[Review] Brinsley Schwarz: Despite It All (1970)

They wasted little time in releasing a second album, which features the classic “Country Girl.”

Kronomyth 2.0: May the schwarz be with you.

The second album from Brinsley Schwarz follows the hoofprints of the first, although I feel less uncomfortable calling this country-rock since it sticks to that format more often than not. Comparisons to Van Morrison (The Slow One, Ebury Down) and Traffic (Old Jarrow) again hold, as do new comparisons to Elton John (Piece of Home) and The Byrds (Starship). The clear winner here is the opening Country Girl, which will tickle the toes of Nick Lowe’s fans. Although the album didn’t warrant a second single, Love Song could’ve served in a pinch.

The connection between the music of the 60s and the country-rock of the 70s was always a sketchy one for me. For Bob Dylan and Grateful Dead, the transition seemed natural enough. But the English bands like Cochise (whose B.J. Cole appears here on one track) and Brinsley Schwarz seemed to be appropriating American country music more than appreciating it. Or maybe I’m just not accustomed to English country music, which would naturally sound different since, you know, different country and everything.

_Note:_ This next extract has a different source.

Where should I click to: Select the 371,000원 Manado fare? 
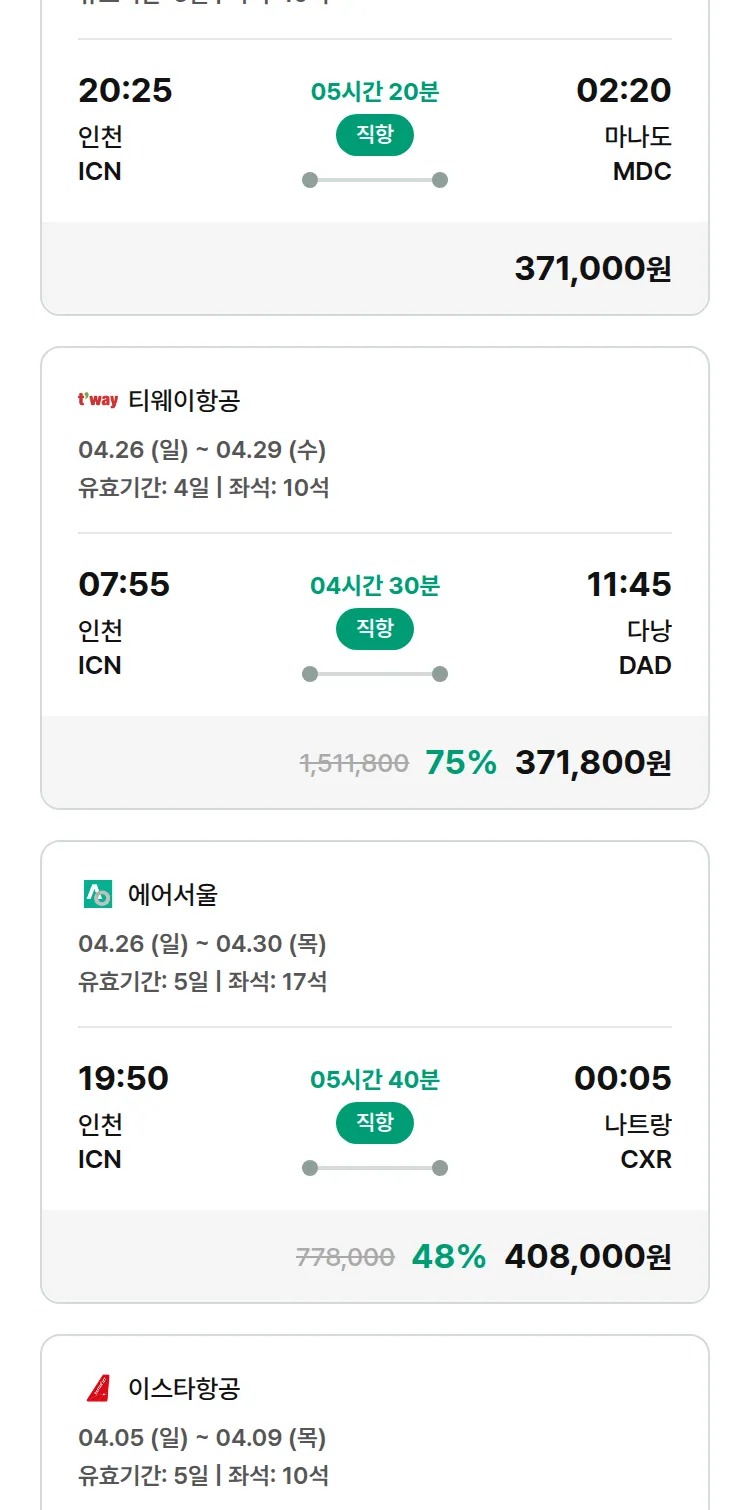pos(592,268)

Beyond the wonderful “Country Girl,” which you’re likely to play over and over again once you hear it, Despite It All is notable for some unusual guest musicians including Willy Weider (Family) and Dave Jackson (Van der Graaf Generator). Their presence is enough to justify the inclusion of this album on a site called Progrography, with the caveat that they’re also the only justification you’ll find. Here again, even fans of Lowe are likely to find this music long in the tooth and short on the kind of left-of-center pop smarts most associated with his name.

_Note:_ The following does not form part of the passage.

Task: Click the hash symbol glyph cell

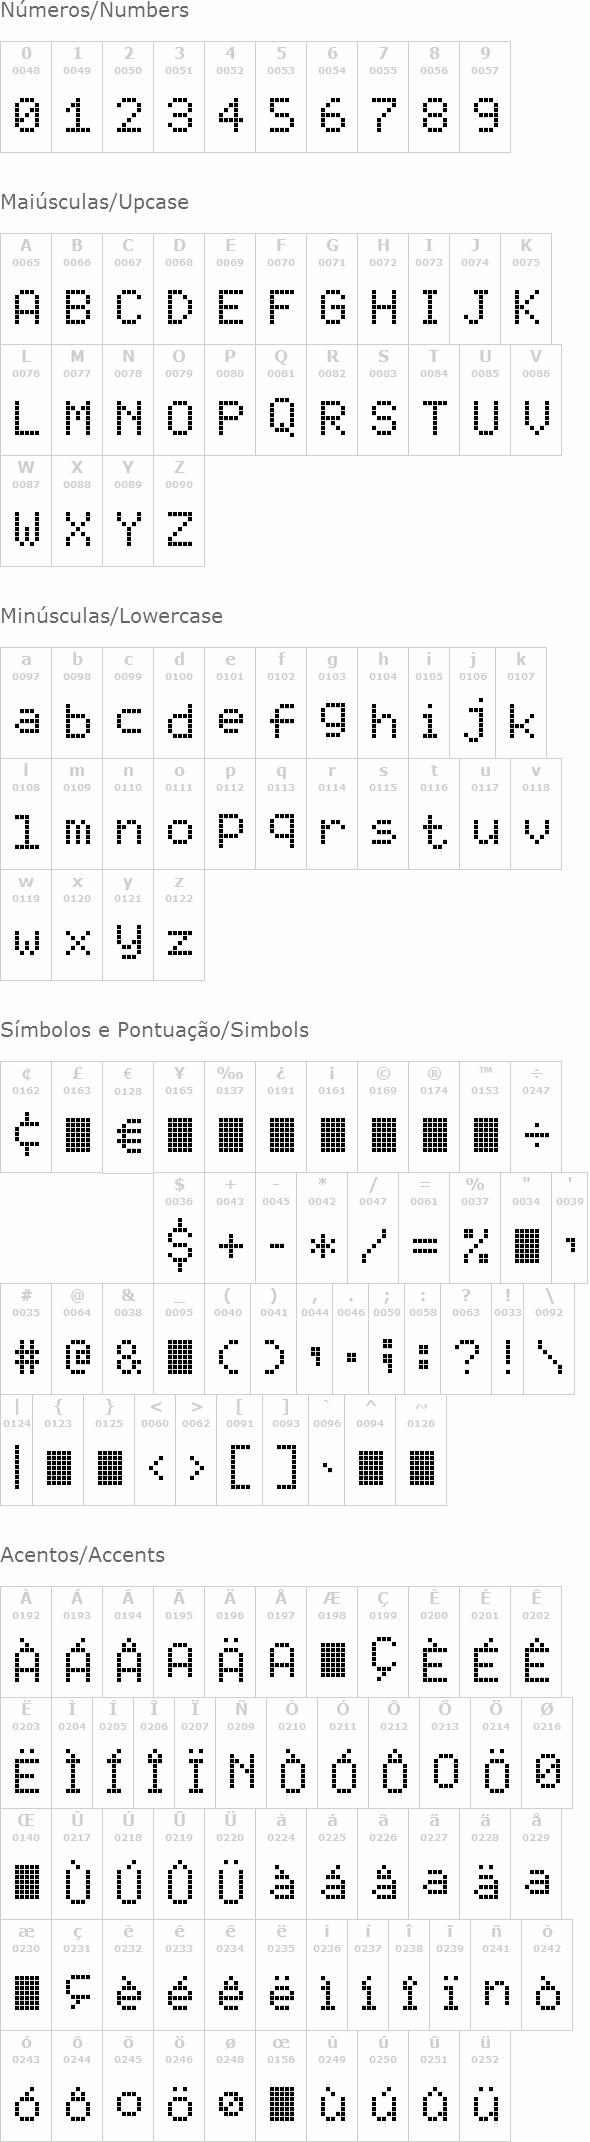Action: [26, 1339]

While it’s a good enough record, it’s clear that Brinsley Schwarz would benefit from a second strong songwriter. That hole was filled when Ian Gomm joined the band for their next album, Silver Pistol. Suddenly, the songs got shorter and the band got closer to the pub rock sound it always seemed destined for. Despite It All could be viewed as the last of the long Westerns from a band whose best adventures lie ahead.

Original elpee version

A1. Country Girl (3:02)
A2. The Slow One (5:29)
A3. Funk Angel (4:17)
A4. Piece of Home (Robert Andrews) (6:10)
B1. Love Song (3:59)
B2. Starship (2:38)
B3. Ebury Down (5:10)
B4. Old Jarrow (7:05)

All songs written by Nick D. Lowe unless noted.

The Players

Bob Andrews (keyboards, guitar, bass, vocals), Nick Lowe (bass, guitar, banjo, vocals), Bill Rankin (drums, percussion, good vibes), Brinsley Schwarz (guitar, vocals) with Brian Cole (pedal steel on B2), Dave Jackson (saxophone on A2/A3), Willy Weider (fiddle on A1). Produced by “Brinsley Schwarz” and Dave Robinson; engineered by Bob Hall.

The Pictures

Design by Geoff Powell.

The Plastic

Released on elpee on November 20, 1970 in the UK (Liberty, LBG 83427), the US (Capitol, ST-744) and Italy (United Artists, UAS 29189).

  1. Re-packaged with Brinsley Schwarz on 2-for-1 2LP in 1978 in the US (Capitol, SWBC-11869) with gatefold cover.
  2. Re-issued with Brinsley Schwarz on 2-for-1 compact disc in 1994 in the UK (BGO, BGOCD239).
  3. Re-released on remastered compact disc on January 15, 2014 in Japan (Parlophone, WPCR-15476).